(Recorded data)
——

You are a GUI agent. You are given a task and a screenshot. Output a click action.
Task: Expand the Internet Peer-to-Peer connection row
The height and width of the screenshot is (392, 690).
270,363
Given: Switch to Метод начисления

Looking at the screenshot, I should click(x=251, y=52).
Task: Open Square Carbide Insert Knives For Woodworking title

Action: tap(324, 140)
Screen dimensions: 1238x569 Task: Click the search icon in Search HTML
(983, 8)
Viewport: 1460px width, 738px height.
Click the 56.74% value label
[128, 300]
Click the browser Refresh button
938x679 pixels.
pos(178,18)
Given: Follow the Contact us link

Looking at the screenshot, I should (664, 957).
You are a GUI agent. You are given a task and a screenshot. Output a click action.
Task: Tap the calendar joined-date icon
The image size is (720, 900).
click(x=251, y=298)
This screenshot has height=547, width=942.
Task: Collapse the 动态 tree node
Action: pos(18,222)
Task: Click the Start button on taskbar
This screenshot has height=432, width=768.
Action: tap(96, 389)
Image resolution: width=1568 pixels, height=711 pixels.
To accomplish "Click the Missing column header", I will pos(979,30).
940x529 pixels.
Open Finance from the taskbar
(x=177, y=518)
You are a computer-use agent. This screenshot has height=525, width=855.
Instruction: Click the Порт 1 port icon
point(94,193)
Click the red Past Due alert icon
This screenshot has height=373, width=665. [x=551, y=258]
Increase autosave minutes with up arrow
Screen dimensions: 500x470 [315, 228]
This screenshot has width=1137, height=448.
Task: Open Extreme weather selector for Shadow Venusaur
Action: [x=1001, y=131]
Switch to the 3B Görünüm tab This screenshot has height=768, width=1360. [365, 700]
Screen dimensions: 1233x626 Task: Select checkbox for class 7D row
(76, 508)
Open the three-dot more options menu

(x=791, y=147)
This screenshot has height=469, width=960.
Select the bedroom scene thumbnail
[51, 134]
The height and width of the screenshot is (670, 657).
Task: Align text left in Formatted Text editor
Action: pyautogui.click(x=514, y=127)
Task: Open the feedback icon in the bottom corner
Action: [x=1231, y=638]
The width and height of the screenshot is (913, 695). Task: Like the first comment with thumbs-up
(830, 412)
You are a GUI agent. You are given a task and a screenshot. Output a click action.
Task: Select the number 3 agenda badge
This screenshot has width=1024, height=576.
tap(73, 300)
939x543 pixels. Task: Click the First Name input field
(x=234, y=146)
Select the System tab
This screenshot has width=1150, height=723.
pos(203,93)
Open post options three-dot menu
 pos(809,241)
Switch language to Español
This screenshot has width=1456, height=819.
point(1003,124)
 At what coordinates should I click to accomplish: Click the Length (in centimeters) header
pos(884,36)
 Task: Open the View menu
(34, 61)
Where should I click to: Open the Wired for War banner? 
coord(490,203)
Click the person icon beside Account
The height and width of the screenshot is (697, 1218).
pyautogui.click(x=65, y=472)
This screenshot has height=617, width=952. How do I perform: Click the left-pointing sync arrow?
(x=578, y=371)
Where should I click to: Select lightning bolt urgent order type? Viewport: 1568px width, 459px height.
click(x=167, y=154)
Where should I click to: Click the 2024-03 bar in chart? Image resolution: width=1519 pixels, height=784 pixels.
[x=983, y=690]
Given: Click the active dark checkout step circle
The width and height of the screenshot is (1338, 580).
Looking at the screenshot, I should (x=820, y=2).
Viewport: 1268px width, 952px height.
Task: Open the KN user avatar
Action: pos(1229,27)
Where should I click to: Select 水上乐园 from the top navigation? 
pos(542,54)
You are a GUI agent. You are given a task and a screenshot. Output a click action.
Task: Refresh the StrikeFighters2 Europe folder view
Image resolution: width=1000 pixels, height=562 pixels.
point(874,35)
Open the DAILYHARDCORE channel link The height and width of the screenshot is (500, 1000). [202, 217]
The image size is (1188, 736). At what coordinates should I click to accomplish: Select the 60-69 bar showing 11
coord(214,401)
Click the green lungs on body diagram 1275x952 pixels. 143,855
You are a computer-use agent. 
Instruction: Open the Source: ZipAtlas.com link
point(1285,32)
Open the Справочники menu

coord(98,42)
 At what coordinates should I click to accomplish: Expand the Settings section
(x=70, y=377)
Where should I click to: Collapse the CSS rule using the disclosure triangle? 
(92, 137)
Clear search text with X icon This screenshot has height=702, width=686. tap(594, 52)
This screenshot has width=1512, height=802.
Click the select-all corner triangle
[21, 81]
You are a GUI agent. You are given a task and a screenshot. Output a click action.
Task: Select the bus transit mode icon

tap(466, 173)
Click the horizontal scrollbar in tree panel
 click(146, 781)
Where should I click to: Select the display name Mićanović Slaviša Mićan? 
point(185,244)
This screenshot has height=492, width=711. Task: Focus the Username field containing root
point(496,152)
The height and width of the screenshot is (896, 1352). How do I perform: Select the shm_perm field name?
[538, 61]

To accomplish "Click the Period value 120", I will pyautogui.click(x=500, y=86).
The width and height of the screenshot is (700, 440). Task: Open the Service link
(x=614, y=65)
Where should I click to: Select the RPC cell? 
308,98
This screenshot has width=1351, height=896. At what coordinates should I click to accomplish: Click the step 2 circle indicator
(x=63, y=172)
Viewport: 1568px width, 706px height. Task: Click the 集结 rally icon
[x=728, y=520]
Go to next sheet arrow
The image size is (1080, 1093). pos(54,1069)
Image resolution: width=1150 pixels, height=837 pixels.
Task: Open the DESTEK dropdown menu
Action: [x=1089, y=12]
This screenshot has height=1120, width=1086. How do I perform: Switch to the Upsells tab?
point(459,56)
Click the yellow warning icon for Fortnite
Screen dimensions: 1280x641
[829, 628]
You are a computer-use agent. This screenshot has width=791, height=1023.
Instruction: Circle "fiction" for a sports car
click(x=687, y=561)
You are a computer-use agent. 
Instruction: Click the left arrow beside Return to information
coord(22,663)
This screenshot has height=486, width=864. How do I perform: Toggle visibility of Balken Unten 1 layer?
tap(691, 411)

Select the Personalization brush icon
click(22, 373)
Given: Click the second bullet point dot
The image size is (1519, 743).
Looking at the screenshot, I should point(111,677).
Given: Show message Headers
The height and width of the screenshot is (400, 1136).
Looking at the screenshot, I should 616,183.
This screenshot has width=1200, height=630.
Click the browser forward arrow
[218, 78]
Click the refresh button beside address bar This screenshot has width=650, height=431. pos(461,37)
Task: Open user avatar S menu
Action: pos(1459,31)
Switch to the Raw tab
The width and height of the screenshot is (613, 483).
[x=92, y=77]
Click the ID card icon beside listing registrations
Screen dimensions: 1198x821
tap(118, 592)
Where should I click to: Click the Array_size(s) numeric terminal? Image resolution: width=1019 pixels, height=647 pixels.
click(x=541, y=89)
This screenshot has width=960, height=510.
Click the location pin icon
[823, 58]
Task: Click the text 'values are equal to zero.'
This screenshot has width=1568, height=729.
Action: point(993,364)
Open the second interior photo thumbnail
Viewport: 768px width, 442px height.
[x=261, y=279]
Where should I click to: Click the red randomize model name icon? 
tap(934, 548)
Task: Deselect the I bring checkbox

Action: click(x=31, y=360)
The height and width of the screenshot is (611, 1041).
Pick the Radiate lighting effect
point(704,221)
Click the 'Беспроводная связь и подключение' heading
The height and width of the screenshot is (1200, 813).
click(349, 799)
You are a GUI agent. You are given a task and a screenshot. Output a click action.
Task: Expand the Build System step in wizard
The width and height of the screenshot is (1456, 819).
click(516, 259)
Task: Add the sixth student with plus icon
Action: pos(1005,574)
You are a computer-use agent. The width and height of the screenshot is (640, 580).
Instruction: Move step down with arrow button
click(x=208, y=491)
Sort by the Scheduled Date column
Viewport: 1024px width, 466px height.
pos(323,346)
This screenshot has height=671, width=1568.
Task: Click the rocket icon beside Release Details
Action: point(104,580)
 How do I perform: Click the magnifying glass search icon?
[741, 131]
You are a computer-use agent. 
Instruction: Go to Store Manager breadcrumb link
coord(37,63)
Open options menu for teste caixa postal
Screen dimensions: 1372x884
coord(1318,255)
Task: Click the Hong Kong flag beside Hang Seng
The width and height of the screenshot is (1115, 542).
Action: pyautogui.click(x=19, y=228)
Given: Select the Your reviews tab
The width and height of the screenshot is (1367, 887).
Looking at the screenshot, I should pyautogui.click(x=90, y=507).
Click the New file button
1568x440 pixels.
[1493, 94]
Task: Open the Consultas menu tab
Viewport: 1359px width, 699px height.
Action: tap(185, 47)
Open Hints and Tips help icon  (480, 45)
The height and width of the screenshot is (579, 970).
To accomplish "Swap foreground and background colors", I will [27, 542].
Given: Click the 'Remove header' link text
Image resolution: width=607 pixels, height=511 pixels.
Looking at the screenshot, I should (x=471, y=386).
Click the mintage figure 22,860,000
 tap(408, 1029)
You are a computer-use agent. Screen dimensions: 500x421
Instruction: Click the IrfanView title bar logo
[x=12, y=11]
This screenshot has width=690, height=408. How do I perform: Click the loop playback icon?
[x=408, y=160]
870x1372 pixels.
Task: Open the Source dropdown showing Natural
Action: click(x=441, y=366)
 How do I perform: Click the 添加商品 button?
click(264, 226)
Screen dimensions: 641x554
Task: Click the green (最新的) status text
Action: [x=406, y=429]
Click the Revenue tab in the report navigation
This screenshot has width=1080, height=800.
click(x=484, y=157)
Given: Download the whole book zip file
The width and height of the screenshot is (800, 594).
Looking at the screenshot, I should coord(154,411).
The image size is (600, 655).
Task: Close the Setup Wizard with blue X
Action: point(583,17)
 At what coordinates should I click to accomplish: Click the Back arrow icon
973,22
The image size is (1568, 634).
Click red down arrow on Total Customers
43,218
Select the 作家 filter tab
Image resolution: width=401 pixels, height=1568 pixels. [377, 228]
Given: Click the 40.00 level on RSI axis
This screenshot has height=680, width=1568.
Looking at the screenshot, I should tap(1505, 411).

——

Problem description
Your answer should consist solely of the lines above from the line with "Given: Select the Your reviews tab" to the line with "Open Hints and", both included, reproduced exactly.

Result of this exercise
Given: Select the Your reviews tab
The width and height of the screenshot is (1367, 887).
Looking at the screenshot, I should pyautogui.click(x=90, y=507).
Click the New file button
1568x440 pixels.
[1493, 94]
Task: Open the Consultas menu tab
Viewport: 1359px width, 699px height.
Action: tap(185, 47)
Open Hints and Tips help icon  (480, 45)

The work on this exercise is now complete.